Does fluorescent marking facilitate the surgical removal of tumors?

Two-thirds of brain metastases give off fluorescence following administration of 5-aminolevulinic acid, which could potentially assist surgeons in identifying such tumors. However, fluorescence patterns are often heterogeneous or vague, which limits their practical benefits. These were the key findings of a major study performed by Karl Landsteiner University of Health Sciences in Krems (KL Krems) and headed by the Medical University of Vienna, published in the Journal of Neurosurgery. The study looked at 150 patients, making this the world’s most comprehensive research project of its kind to date. It has also delivered significant results, which will form a valuable basis for developing this potentially useful technique.

Brain metastases are the most common type of tumor that affects the brain, occurring in 20 to 40% of all systemic cancers. They are often removed surgically, which is an important treatment option aside from radiotherapy,gamma knife radiosurgery or chemotherapy. In most cases, they can be effectively removed, as metastases can often be clearly distinguished from the surrounding tissue. However, recent research found that residual tumors remain after around 20% of surgical resections. Performing an operation after administering 5-aminolevulinic acid (5-ALA) could enable surgeons to pinpoint these hard-to-visualize parts of tumors during surgery. Particularly in tumor cells, 5-ALA creates easily recognizable fluorescence, which in turn simplifies identification of residual tumors. This already is an established method of treating primary brain tumors, but so far there has been no systematic investigation of its use in connection with brain metastases. This was what the team from KL Krems and MedUni Vienna set out to achieve in the largest study of its kind to be performed anywhere in the world—and their findings were sobering.

Marking metastases

“We demonstrated visible fluorescence in two-thirds of all metastases following preoperative administration of 5-ALA,” explained Dr. Franz Marhold (Department of Neurosurgery, University Hospital St. Pölten, KL Krems ), lead author of the study, which was published in the Journal of Neurosurgery. “But this fluorescence was often vague and heterogeneously distributed, which unfortunately means its practical applicability is limited.” The researchers examined a total of 157 brain metastases in 154 patients. 5-ALA fluorescence was identified in 104 metastases,and 53 demonstrated no fluorescence. However, in over 80% of cases,fluorescence was so heterogeneous that it provided little support to the surgeons performing the resection.
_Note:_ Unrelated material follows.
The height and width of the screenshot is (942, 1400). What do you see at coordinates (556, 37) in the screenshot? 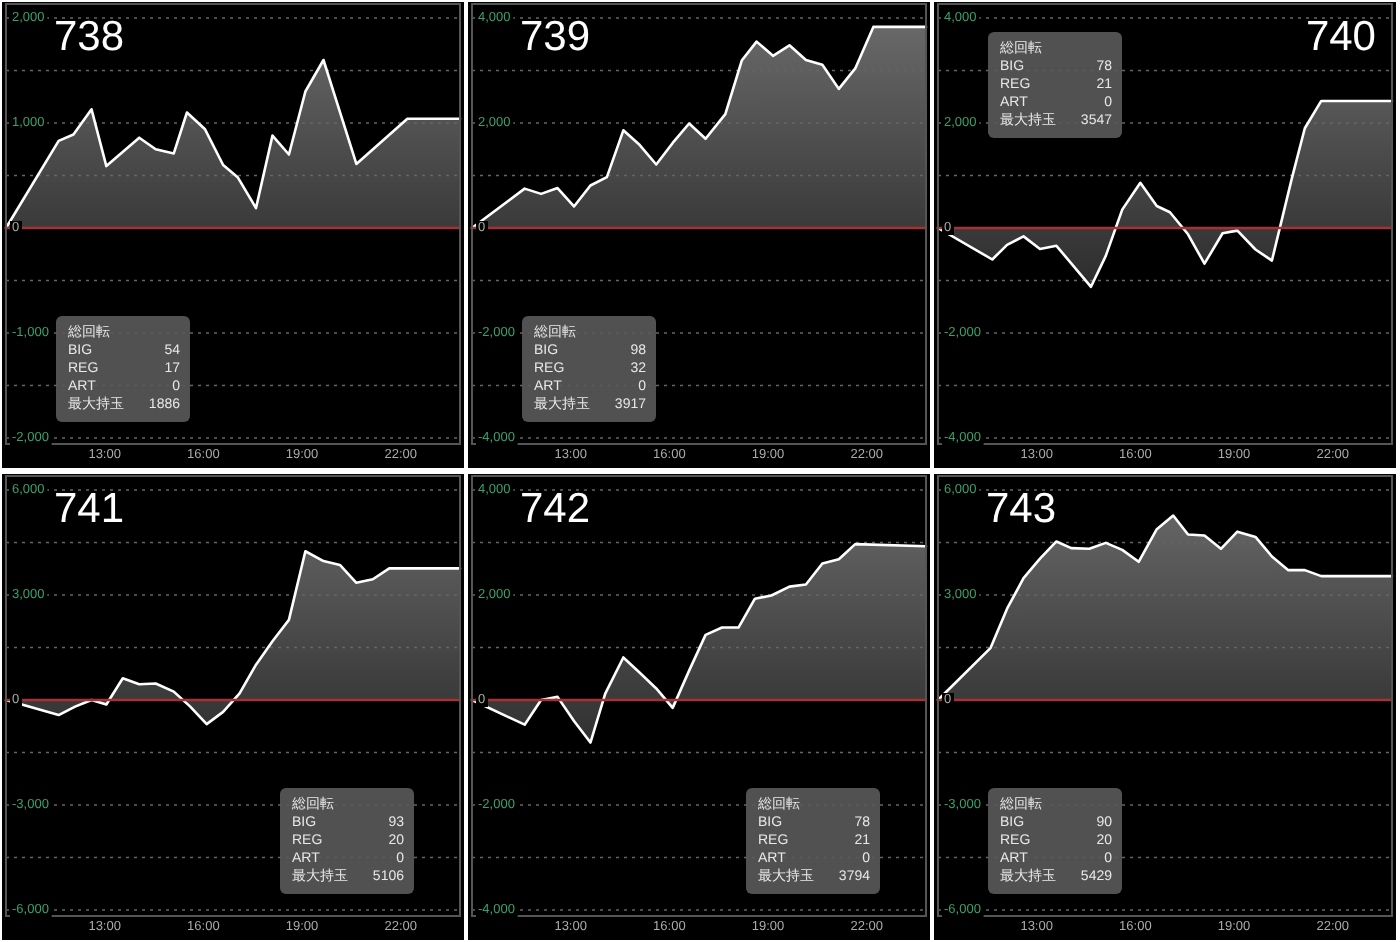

A key feature of this wide-ranging study was the correlation between the fluorescence characteristics—status (i.e., visible or not), quality (i.e., intensity) and homogeneity—and the primary tumor type. According to Prof. Georg Widhalm of the Department of Neurosurgery at MedUni Vienna, who was the head of the study: “We mainly examined brain metastases in patients with lung, breast, colorectal and renal cell cancer, and melanoma. Our evaluation showed that visible fluorescence was observed most frequently in certain kinds of breast tumors, and least often in melanoma cases. The heterogeneous distribution and low intensity of fluorescence in the tumor was a feature shared by all forms of cancer.”

Solid foundations

The researchers were unable to find the causes of the often vague fluorescence in brain metastases, but the data and tumor samples collected will pave the way for future research into the possible reasons. The same goes for the heterogeneous fluorescence within individual metastases. “”We suspect there are differences in the distribution of certain metabolites within a tumor. They react with 5-ALA, leading to heterogeneous levels of fluorescence,” Dr. Marhold commented. This is one of the questions that researchers will aim to address in future projects.